The TREC eval set query embedding and their ids for our passage ANCE(FirstP) experiment could be downloaded [here](https://drive.google.com/open?id=1al6JrtpZPSFL8JEEeFtWPHcSur522-ty) 
The TREC eval set query embedding and their ids for our document ANCE(FirstP) experiment could be downloaded [here](https://drive.google.com/open?id=1lgJek1of0T1X_5IJgqmgvN7VBnNDq0JL) 
The TREC eval set query embedding and their ids for our document 2048 ANCE(MaxP) experiment could be downloaded [here](https://drive.google.com/open?id=1Q3ltIJ0psGTafESnTE27Jxpq0X7anS-X)

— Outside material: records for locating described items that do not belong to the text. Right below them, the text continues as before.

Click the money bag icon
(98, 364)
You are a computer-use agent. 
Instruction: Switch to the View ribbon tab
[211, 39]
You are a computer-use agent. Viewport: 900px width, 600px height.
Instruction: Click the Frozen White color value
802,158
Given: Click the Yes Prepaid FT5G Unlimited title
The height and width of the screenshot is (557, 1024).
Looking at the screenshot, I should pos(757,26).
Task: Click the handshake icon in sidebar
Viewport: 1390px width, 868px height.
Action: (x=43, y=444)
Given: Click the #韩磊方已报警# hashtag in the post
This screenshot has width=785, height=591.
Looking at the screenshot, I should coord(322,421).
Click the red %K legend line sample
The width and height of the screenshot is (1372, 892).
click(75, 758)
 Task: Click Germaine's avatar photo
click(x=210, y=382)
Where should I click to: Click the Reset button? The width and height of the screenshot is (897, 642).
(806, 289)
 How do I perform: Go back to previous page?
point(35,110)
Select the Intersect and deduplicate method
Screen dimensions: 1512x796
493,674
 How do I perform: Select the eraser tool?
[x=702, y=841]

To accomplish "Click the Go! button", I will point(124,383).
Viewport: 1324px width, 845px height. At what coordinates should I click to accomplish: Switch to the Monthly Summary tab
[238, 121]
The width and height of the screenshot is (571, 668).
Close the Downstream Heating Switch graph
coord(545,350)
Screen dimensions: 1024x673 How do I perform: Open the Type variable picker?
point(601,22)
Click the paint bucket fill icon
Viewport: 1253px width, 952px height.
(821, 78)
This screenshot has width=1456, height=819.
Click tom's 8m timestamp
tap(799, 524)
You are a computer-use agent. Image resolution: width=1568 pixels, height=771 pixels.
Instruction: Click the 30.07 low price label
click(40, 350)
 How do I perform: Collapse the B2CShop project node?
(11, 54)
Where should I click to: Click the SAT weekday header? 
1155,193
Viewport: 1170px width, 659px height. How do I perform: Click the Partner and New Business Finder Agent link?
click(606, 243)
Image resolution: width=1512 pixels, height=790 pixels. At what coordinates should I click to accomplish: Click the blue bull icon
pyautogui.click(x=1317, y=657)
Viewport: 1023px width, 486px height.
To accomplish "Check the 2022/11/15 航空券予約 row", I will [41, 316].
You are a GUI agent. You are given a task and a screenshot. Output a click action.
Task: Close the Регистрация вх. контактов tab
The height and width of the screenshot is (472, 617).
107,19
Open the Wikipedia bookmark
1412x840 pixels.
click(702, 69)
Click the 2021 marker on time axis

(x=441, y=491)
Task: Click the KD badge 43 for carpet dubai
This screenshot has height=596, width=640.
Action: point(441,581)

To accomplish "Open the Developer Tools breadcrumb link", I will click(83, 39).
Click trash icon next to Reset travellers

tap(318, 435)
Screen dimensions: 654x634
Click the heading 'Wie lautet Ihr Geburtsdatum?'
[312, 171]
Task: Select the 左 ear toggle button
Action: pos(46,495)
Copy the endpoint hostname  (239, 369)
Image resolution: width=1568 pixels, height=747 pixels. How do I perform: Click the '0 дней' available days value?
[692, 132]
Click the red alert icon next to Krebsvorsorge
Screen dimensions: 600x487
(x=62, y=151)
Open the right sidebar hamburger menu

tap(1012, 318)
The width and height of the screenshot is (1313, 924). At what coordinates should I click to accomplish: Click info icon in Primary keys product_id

The t-SNE plots for all the queries in the TREC document eval set for ANCE(FirstP) could be viewed [here](https://drive.google.com/drive/folders/1-3kpPyTWC15sEZVv9uvBmDpEOkanrx8W)

The run_train.sh and run_ann_data_gen.sh files contain the commands with the parameters we used for passage ANCE(FirstP), document ANCE(FirstP) and document 2048 ANCE(MaxP) to reproduce the results in this section.